Result identity is part of the fix

Once a benchmark depends on a fixed external dataset, result identity matters more. A timing number without the data contract is not auditable later, and unauditable benchmark numbers make later comparisons hard to resolve.

v0.3.0 adds three fields that result bundles can use for manifest-backed datasets:

  • dataset_version: the named data contract

  • manifest_hash: the manifest that described the expected data

  • data_archive_hash: the logical archive content

For JoinOrder, these fields separate three cases that should not be mixed:

  1. old BenchBox generated data

  2. the real IMDb 2013 JOB dataset

  3. any future reduced or alternate dataset, if one is ever added

The fields do not replace full methodology: hardware, platform version, adapter configuration, query selection, concurrency, and measurement mode still matter.

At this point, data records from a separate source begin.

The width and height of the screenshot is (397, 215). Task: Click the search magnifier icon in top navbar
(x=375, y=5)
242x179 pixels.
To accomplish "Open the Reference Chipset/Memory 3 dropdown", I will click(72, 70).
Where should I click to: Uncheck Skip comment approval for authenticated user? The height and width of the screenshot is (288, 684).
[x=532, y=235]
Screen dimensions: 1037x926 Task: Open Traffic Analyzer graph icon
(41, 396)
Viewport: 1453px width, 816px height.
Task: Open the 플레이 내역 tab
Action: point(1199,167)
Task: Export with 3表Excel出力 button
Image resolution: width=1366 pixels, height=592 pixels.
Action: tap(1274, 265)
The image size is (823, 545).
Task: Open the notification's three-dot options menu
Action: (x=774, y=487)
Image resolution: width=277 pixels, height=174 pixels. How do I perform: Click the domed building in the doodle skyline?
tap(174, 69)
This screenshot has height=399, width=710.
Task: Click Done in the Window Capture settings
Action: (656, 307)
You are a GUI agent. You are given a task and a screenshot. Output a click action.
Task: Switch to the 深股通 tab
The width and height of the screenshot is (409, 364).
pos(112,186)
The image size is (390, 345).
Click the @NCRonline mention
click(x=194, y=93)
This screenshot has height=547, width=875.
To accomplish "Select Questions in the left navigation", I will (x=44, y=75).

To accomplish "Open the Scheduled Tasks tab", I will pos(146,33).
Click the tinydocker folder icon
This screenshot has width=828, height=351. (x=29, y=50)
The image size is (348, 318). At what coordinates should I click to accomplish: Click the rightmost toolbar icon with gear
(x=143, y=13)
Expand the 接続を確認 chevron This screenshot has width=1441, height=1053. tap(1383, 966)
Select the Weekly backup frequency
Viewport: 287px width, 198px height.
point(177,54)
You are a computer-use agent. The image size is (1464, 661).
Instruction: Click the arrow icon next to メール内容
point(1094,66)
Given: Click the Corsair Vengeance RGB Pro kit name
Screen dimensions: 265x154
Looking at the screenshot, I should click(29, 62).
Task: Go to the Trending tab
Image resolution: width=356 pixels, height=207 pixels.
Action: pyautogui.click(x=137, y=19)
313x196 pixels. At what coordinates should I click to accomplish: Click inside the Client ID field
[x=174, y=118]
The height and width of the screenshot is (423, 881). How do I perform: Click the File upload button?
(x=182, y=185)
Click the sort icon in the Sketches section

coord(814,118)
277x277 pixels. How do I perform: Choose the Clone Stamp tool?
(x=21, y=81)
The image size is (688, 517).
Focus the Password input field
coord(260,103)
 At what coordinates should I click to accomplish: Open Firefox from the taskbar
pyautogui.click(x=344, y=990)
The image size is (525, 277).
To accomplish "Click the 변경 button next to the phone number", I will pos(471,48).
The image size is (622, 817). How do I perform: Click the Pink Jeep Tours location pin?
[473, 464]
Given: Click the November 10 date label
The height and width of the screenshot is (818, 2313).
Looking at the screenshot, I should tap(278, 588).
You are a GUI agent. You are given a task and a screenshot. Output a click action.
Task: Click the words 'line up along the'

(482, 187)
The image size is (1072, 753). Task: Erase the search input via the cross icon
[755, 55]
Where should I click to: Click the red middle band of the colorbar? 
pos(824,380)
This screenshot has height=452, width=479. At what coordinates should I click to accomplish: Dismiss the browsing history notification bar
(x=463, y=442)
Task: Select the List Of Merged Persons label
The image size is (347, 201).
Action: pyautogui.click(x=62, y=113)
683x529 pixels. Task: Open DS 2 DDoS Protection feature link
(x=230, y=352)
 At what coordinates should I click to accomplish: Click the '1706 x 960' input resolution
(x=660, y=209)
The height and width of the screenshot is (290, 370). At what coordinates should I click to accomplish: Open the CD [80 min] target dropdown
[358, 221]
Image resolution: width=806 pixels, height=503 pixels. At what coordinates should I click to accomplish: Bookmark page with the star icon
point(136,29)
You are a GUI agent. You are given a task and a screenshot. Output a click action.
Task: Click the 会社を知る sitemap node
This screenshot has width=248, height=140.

They remove one common ambiguity by showing which data contract a result used.

Provenance and redistribution

v0.3.0 treats the current re-hosted Parquet archive as a documented redistribution-risk decision, not as BenchBox-cleared for broad commercial redistribution. The decision is documented alongside the dataset version, archive hash, manifest hash, Dataverse source, and IMDb attribution, so users understand what is being downloaded and measured.

Stricter approaches we may consider later:

  • written permission for the redistributed archive

  • direct Dataverse fetch with local conversion

  • a bring-your-own dataset path for environments with stricter policies

These would improve the provenance story, but they also add setup cost. For v0.3.0, the default path prioritizes a verified first run against the real JOB dataset. Users in stricter redistribution environments should review benchbox/core/joinorder/DATA-LICENSE.md and the documented BYO data path before relying on the default hosted archive.

What users need to change

If you ran JoinOrder before v0.3.0, treat those results as generated-data results. Do not compare them directly with v0.3.0 joinorder results.

The new command is straightforward:

uv add "benchbox[duckdb]"
uv run benchbox run --platform duckdb --benchmark joinorder --scale 1

The first run downloads and verifies the dataset before executing queries.

If your automation used a smaller JoinOrder scale, update it. joinorder now accepts only scale factor 1. If you need generated data for development or smoke coverage, use the explicitly named synthetic workload instead of publishing those numbers as JOB results.

What we learned

The main lesson is simple: benchmark names define contracts. When users see joinorder, they bring expectations from the JOB papers: a workload shaped by IMDb-derived skew and correlations, not just tables with familiar names. Generated data can be useful, but if it does not preserve the property the benchmark exists to test, it needs a different label.

There is also a provenance lesson worth calling out: dataset version, manifest hash, and archive hash are easy to overlook until someone asks why two published results disagree. They matter when an auditor needs to reconstruct the data contract behind a result.

The implementation adds more than the initial report requested, especially around dataset identity, but the core correction is the one issue #289 identified. If you use JoinOrder to evaluate optimizers, upgrade with care: pre-v0.3.0 results were generated-data results and should not be compared directly with new IMDb-backed runs; the new joinorder is a stricter baseline.